▸ **Assignment**
Taking the line with "The image size" as the first, copy every line through the end of the records below exactly. Do not include pictures.

Screenshot grounding data
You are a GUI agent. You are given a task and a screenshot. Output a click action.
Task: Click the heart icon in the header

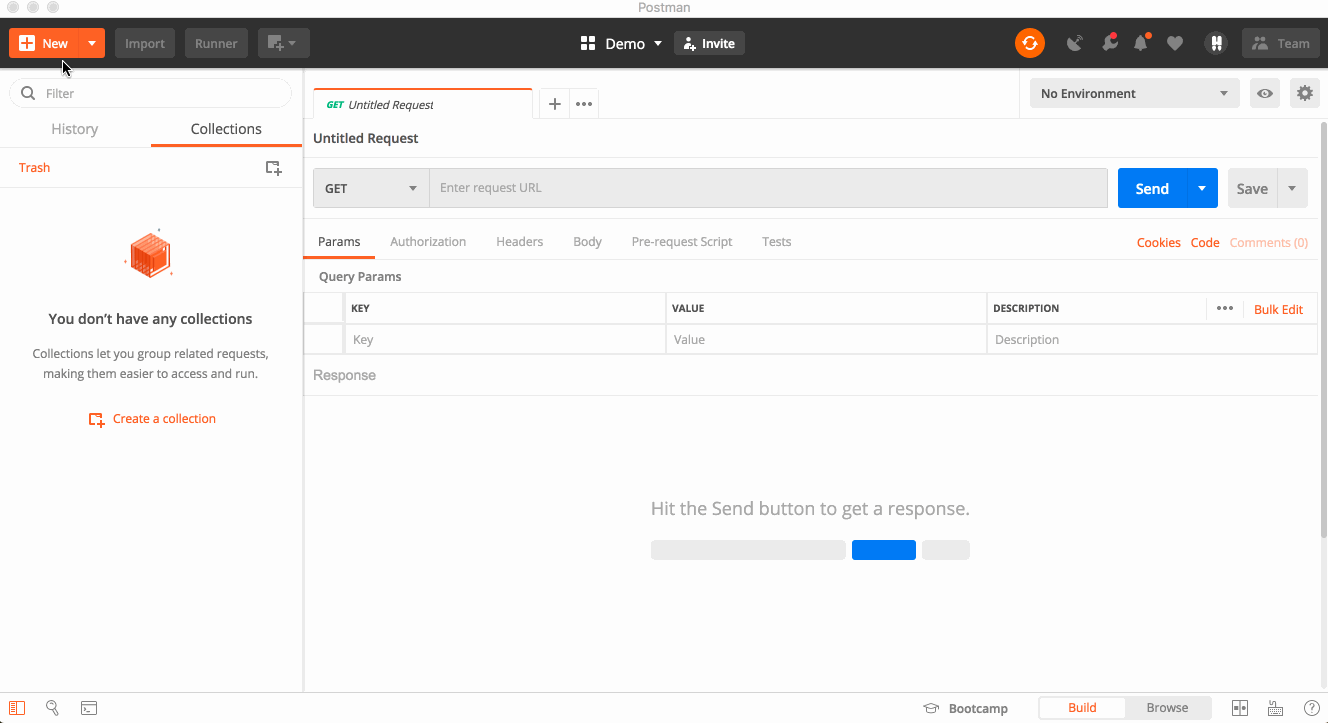1175,43
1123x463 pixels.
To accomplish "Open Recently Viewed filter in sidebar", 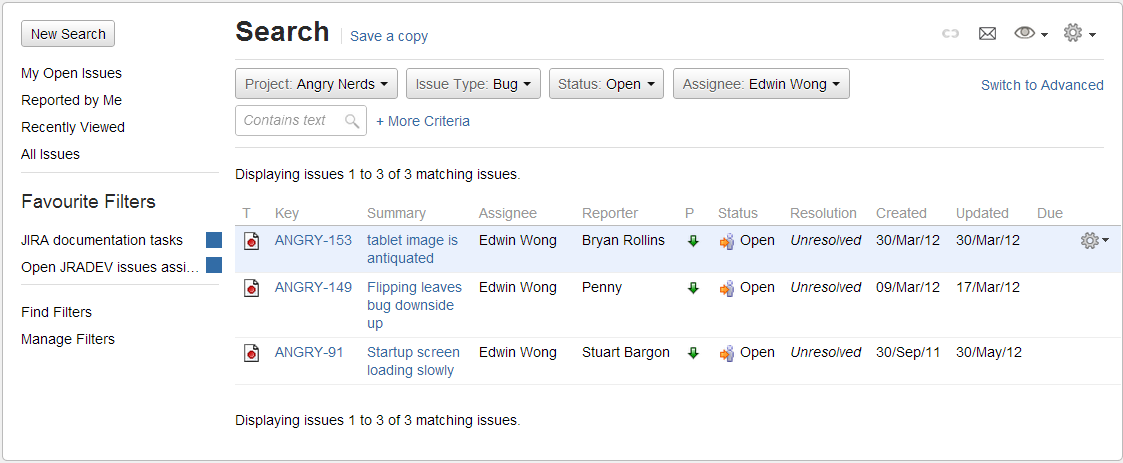I will (x=73, y=127).
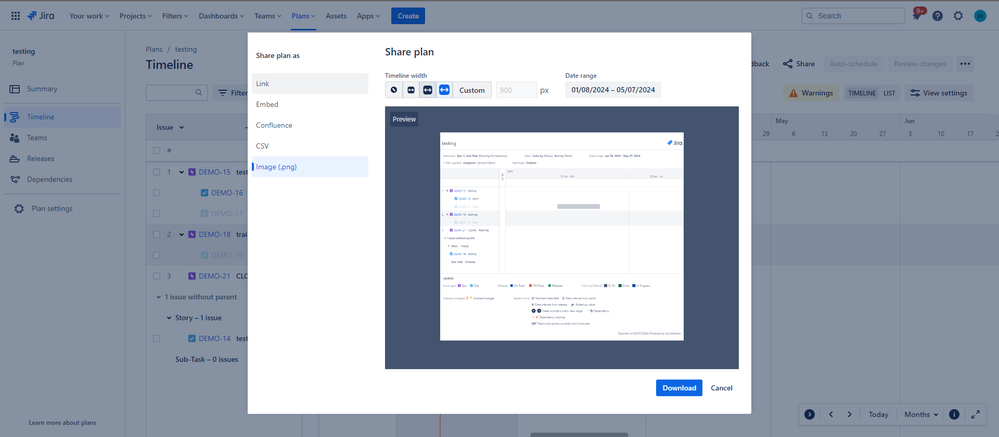Cancel the Share plan dialog
Image resolution: width=999 pixels, height=437 pixels.
[721, 388]
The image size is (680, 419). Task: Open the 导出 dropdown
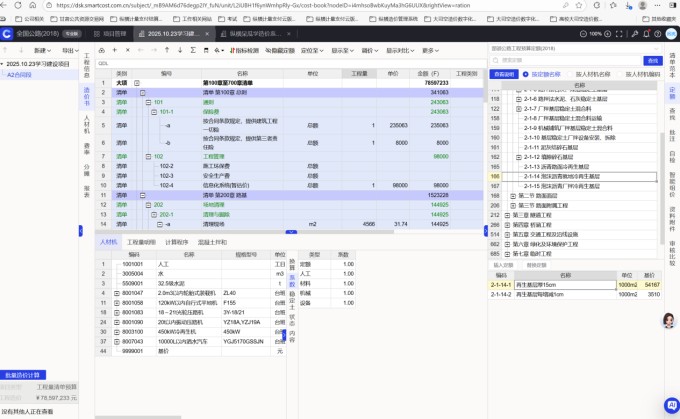70,50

▸ **Answer to the exercise**
The image size is (680, 419). Task: Open the 导出 dropdown
70,50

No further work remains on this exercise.